Collected data
BEGIN
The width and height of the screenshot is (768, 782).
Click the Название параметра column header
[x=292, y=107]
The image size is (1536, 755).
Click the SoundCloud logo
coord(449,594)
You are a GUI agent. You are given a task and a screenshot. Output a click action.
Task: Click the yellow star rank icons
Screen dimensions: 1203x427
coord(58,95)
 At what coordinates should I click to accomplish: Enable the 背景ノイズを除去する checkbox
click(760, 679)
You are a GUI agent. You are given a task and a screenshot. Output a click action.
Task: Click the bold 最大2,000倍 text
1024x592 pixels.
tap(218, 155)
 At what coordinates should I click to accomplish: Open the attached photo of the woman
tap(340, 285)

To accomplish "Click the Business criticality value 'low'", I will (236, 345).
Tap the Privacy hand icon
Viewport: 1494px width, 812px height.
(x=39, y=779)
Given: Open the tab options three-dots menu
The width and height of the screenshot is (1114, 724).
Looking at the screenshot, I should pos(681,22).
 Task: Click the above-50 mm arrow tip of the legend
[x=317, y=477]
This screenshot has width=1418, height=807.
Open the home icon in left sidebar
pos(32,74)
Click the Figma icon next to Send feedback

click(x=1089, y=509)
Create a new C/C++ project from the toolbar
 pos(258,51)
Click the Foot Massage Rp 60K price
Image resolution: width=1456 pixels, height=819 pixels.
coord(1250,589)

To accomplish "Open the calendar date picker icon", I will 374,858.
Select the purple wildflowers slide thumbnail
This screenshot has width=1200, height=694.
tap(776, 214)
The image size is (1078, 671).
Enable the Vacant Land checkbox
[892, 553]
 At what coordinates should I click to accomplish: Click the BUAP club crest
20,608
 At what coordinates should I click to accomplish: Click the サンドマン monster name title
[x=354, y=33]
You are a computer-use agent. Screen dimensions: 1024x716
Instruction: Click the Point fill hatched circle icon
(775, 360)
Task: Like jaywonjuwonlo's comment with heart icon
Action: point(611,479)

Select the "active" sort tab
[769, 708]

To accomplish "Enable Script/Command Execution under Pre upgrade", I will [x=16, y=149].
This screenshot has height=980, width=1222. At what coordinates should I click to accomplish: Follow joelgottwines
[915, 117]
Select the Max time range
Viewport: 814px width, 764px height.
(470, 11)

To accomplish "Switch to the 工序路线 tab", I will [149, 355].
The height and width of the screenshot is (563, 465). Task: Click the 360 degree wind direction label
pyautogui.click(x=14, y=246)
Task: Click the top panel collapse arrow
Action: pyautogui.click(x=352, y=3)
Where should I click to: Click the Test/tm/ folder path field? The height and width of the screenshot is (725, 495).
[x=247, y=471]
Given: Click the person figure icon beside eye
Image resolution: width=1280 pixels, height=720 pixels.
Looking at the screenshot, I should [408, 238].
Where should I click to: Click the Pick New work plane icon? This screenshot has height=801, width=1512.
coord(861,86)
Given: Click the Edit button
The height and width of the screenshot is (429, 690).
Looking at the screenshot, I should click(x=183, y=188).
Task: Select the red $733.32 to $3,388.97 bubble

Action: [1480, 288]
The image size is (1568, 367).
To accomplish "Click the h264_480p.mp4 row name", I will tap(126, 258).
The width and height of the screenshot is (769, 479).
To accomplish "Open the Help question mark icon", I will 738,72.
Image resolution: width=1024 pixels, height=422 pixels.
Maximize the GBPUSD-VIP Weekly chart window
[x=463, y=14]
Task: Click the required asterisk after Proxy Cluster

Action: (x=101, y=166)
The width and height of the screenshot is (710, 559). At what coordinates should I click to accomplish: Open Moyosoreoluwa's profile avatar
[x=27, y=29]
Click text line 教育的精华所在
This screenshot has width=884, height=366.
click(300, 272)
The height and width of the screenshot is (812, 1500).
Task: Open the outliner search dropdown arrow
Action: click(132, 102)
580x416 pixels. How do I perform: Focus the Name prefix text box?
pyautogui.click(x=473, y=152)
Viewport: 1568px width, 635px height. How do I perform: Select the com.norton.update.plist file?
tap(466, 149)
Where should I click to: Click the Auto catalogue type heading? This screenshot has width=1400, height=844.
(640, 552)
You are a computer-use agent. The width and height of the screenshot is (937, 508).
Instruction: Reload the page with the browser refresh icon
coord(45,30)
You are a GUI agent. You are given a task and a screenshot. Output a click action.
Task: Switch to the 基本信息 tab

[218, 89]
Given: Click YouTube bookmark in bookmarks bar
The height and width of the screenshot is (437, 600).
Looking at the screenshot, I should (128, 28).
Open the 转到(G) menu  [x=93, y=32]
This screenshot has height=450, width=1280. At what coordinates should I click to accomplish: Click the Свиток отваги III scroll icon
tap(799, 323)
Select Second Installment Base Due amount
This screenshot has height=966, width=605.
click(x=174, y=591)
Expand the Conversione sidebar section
END
**Work order**
Could you retype every record above exactly as written?

**Finished exercise**
The width and height of the screenshot is (768, 782).
Click the Название параметра column header
[x=292, y=107]
The image size is (1536, 755).
Click the SoundCloud logo
coord(449,594)
You are a GUI agent. You are given a task and a screenshot. Output a click action.
Task: Click the yellow star rank icons
Screen dimensions: 1203x427
coord(58,95)
 At what coordinates should I click to accomplish: Enable the 背景ノイズを除去する checkbox
click(760, 679)
You are a GUI agent. You are given a task and a screenshot. Output a click action.
Task: Click the bold 最大2,000倍 text
1024x592 pixels.
tap(218, 155)
 At what coordinates should I click to accomplish: Open the attached photo of the woman
tap(340, 285)

To accomplish "Click the Business criticality value 'low'", I will (236, 345).
Tap the Privacy hand icon
Viewport: 1494px width, 812px height.
(x=39, y=779)
Given: Open the tab options three-dots menu
The width and height of the screenshot is (1114, 724).
Looking at the screenshot, I should pos(681,22).
 Task: Click the above-50 mm arrow tip of the legend
[x=317, y=477]
This screenshot has width=1418, height=807.
Open the home icon in left sidebar
pos(32,74)
Click the Figma icon next to Send feedback

click(x=1089, y=509)
Create a new C/C++ project from the toolbar
 pos(258,51)
Click the Foot Massage Rp 60K price
Image resolution: width=1456 pixels, height=819 pixels.
coord(1250,589)

To accomplish "Open the calendar date picker icon", I will 374,858.
Select the purple wildflowers slide thumbnail
This screenshot has width=1200, height=694.
tap(776, 214)
The image size is (1078, 671).
Enable the Vacant Land checkbox
[892, 553]
 At what coordinates should I click to accomplish: Click the BUAP club crest
20,608
 At what coordinates should I click to accomplish: Click the サンドマン monster name title
[x=354, y=33]
You are a computer-use agent. Screen dimensions: 1024x716
Instruction: Click the Point fill hatched circle icon
(775, 360)
Task: Like jaywonjuwonlo's comment with heart icon
Action: point(611,479)

Select the "active" sort tab
[769, 708]

To accomplish "Enable Script/Command Execution under Pre upgrade", I will [x=16, y=149].
This screenshot has height=980, width=1222. At what coordinates should I click to accomplish: Follow joelgottwines
[915, 117]
Select the Max time range
Viewport: 814px width, 764px height.
(470, 11)

To accomplish "Switch to the 工序路线 tab", I will [149, 355].
The height and width of the screenshot is (563, 465). Task: Click the 360 degree wind direction label
pyautogui.click(x=14, y=246)
Task: Click the top panel collapse arrow
Action: pyautogui.click(x=352, y=3)
Where should I click to: Click the Test/tm/ folder path field? The height and width of the screenshot is (725, 495).
[x=247, y=471]
Given: Click the person figure icon beside eye
Image resolution: width=1280 pixels, height=720 pixels.
Looking at the screenshot, I should [408, 238].
Where should I click to: Click the Pick New work plane icon? This screenshot has height=801, width=1512.
coord(861,86)
Given: Click the Edit button
The height and width of the screenshot is (429, 690).
Looking at the screenshot, I should click(x=183, y=188).
Task: Select the red $733.32 to $3,388.97 bubble

Action: [1480, 288]
The image size is (1568, 367).
To accomplish "Click the h264_480p.mp4 row name", I will tap(126, 258).
The width and height of the screenshot is (769, 479).
To accomplish "Open the Help question mark icon", I will 738,72.
Image resolution: width=1024 pixels, height=422 pixels.
Maximize the GBPUSD-VIP Weekly chart window
[x=463, y=14]
Task: Click the required asterisk after Proxy Cluster

Action: (x=101, y=166)
The width and height of the screenshot is (710, 559). At what coordinates should I click to accomplish: Open Moyosoreoluwa's profile avatar
[x=27, y=29]
Click text line 教育的精华所在
This screenshot has width=884, height=366.
click(300, 272)
The height and width of the screenshot is (812, 1500).
Task: Open the outliner search dropdown arrow
Action: click(132, 102)
580x416 pixels. How do I perform: Focus the Name prefix text box?
pyautogui.click(x=473, y=152)
Viewport: 1568px width, 635px height. How do I perform: Select the com.norton.update.plist file?
tap(466, 149)
Where should I click to: Click the Auto catalogue type heading? This screenshot has width=1400, height=844.
(640, 552)
You are a computer-use agent. The width and height of the screenshot is (937, 508).
Instruction: Reload the page with the browser refresh icon
coord(45,30)
You are a GUI agent. You are given a task and a screenshot. Output a click action.
Task: Switch to the 基本信息 tab

[218, 89]
Given: Click YouTube bookmark in bookmarks bar
The height and width of the screenshot is (437, 600).
Looking at the screenshot, I should (128, 28).
Open the 转到(G) menu  [x=93, y=32]
This screenshot has height=450, width=1280. At what coordinates should I click to accomplish: Click the Свиток отваги III scroll icon
tap(799, 323)
Select Second Installment Base Due amount
This screenshot has height=966, width=605.
click(x=174, y=591)
Expand the Conversione sidebar section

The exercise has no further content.